Poll workers are generally paid for their time, but lawyers must decline pay for service and training to qualify for CLE, and an election official must certify the lawyer’s service at the polls.

“What a great opportunity for the women and men of our Bar to perform an important public service!” Supreme Court Justice John Few said in a Tweet after the order was signed. “Let’s see the Bar step up!”

The SEC and county election officials said that they’re taking steps to help make polling places as safe as possible for voters and poll workers, providing masks, gloves, hand sanitizer, and sanitizing wipes, and even offering disposable cotton swabs for making touch-screen selections. They’re also providing online training when possible and small-group, socially-distanced training.

Amber Hendrick, an attorney with Nelson Mullins in Columbia, signed up to work the polls in August, before the CLE order, but said she plans to take advantage of the credits. 

“There were a lot of stories coming out where people were standing in line for four or more hours,” Hendrick said. “I wanted to volunteer so people could vote more easily and wouldn’t have to wait as long. If I can help out and reduce the wait time for other people and make voting go more smoothly to make sure more people vote, I want to help out however I can.”

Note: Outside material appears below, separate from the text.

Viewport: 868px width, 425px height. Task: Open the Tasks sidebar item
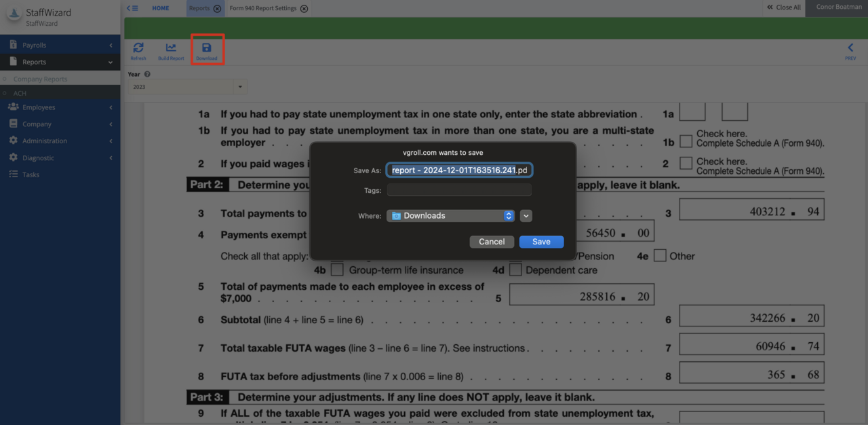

Many other states are experiencing a similar shortage of poll workers, and some state bars have also authorized CLE credit for poll workers. The American Bar Association announced in August its partnership with the National Association of Secretaries of State and the National Association of

State Election Directors to issue a “rally cry” aimed at mobilizing lawyers and law students to assist as poll workers for the 2020 election.

“There’s nothing more important to democracy than voting,” said ABA president Patricia Lee Refo. “We need to keep folks safe by getting folks that do not fall into high risk categories to volunteer to serve.”